Sunday, 10 June 2012
There is not much doubt now that we're are down to three roosters.
One we culled from the flock, and the other, our best breeder, is out of the game.
He is alive still, but in quaratine for his own protection. I don't expect him to survive, but that won't stop us from trying to bring him back into health.
We need at least five roosters, so all eyes are on our early spring group.
The pullets have all been sold, but the cockerels remain.
They all look good so far.
It will be a different dynamic than in previous years.
They have no girls to fight over. (The mature hens are off limits of course.)
They get along well with each other, though they are still very young.
I am watching for individual personalities, outgoing demeanor, and overall vigor.
We don't want birds that are flighty.
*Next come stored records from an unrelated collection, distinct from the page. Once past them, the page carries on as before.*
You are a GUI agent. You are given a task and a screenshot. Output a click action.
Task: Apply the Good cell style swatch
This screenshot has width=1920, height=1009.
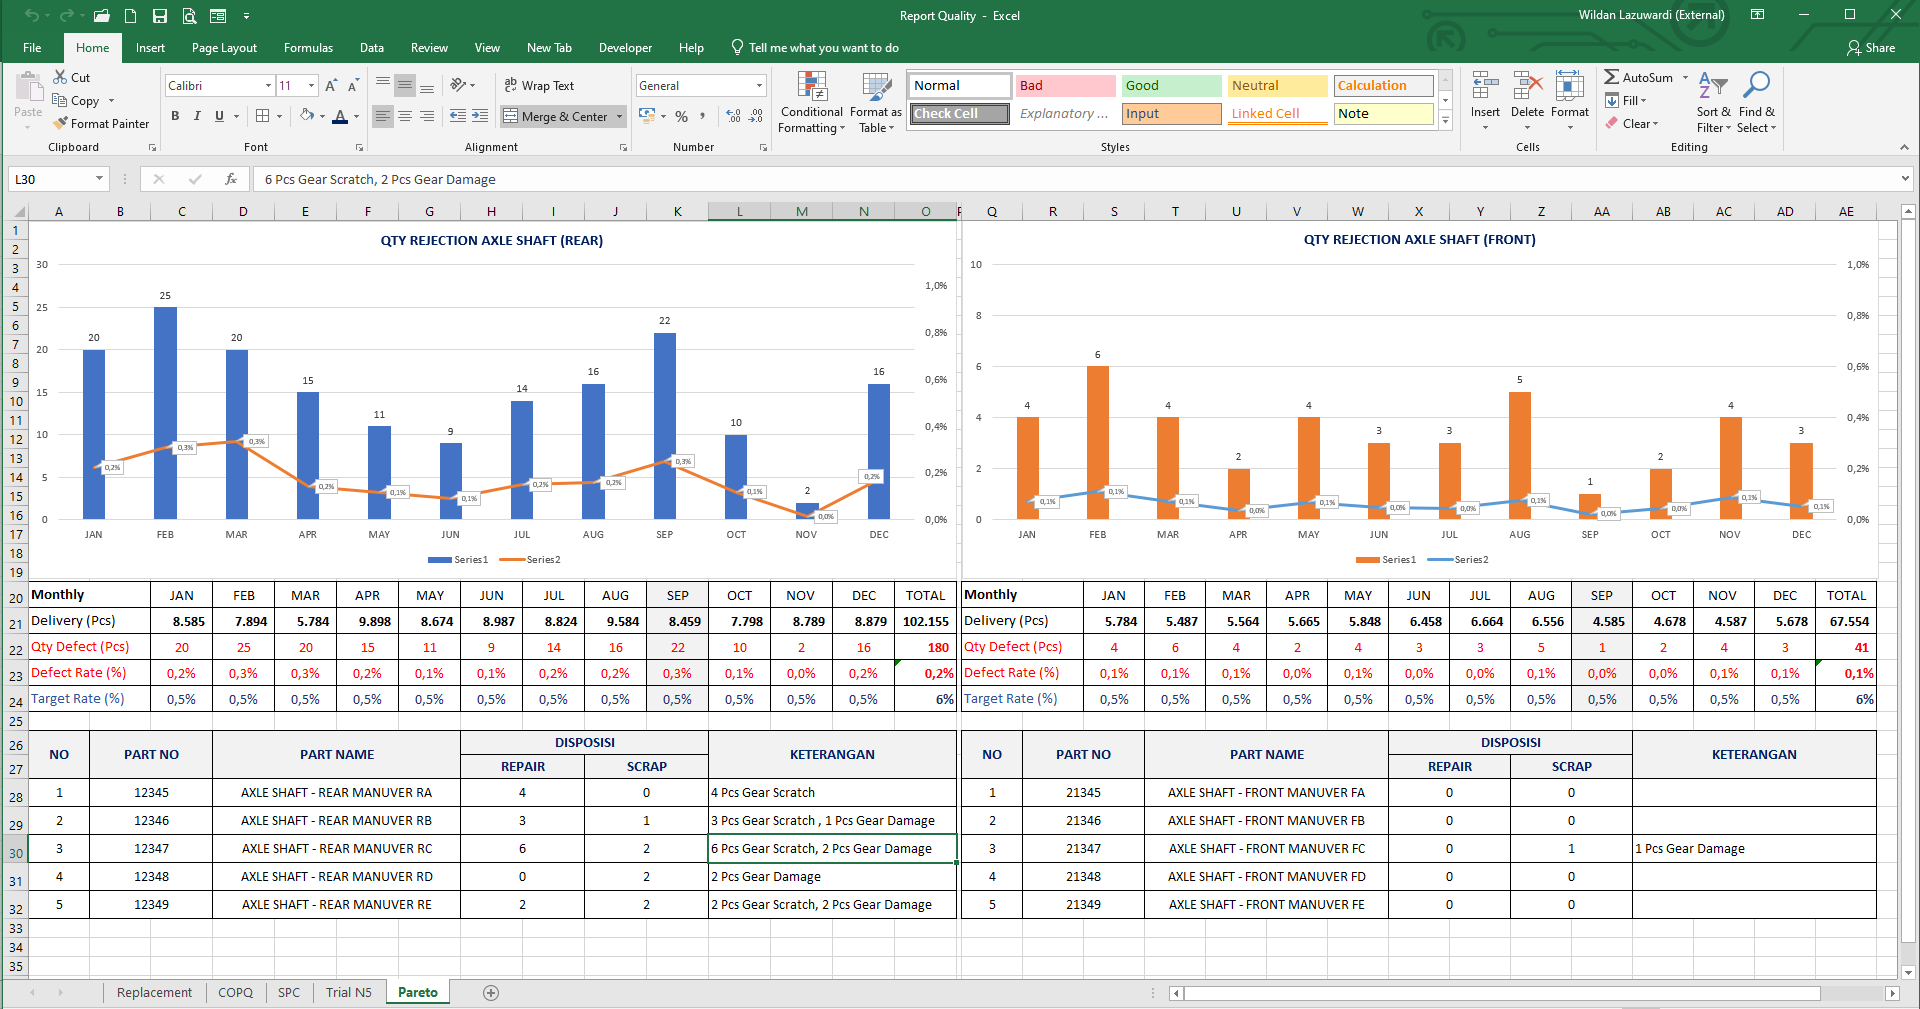pyautogui.click(x=1170, y=86)
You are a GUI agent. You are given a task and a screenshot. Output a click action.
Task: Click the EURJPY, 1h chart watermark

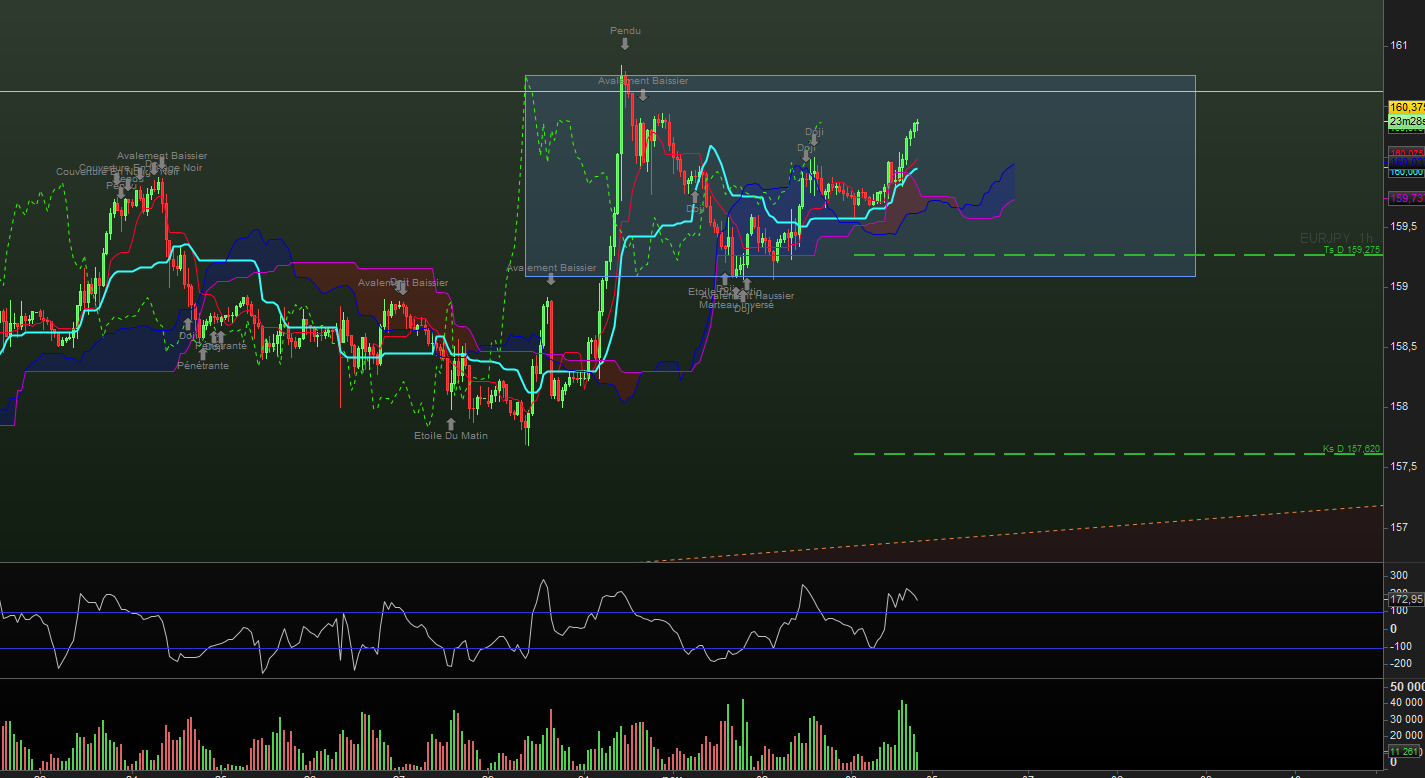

Nor do we want them aggressive.
They should be friendly and strong.
They do behave like a pack of teenaged boys.
Their confidence runs high we they are on their own, but they are meek in the presence of the older birds.
They stick together and look out for each other.
I'd like this positive behaviour to continue into maturity.
Our last group of roosters was almost perfect.
The recent battles spoiled it all however; they'll never be the same again.
The new top male is a rotten leader and I look forward to seeing him usurped.
We are not limited to these five cockerels for replacement males.
There are one-hundred and twenty eggs in the incubator right now.
A conservative estimate of 60% for a hatch rate means seventy-two chicks.
Of those, thirty-six will be males.
In addition, I will be able to check the chicks that we just sold, once the are becoming mature.
If there are any that I like, I may simply buy them back.
The benefit of the new group we have is that they are already a family unit, and that could work in our favour.
Though I am disappointed that we lost the integrity of our mature group of males, there are many options left open to us.
The number one reason for hatching our own chicks is to mitigate losses from predation or other threats.
We learned last year that if you keep only one rooster, it only takes the loss one bird to lose the ability to carry the flock on.
In fact, we still have the benefit of our chosen males due to the fact that their progeny is in the incubator and also on another farm.
Our best rooster did the most breeding so we may be able to recover him through one of his offspring.
The next batches will be weighted heavily toward the new top male, and despite my dislike for him, he really isn't all that bad.
There is also the matter of keeping a deep gene pool going.
Once there are new males ready however,
I'll make sure the current leadership is removed.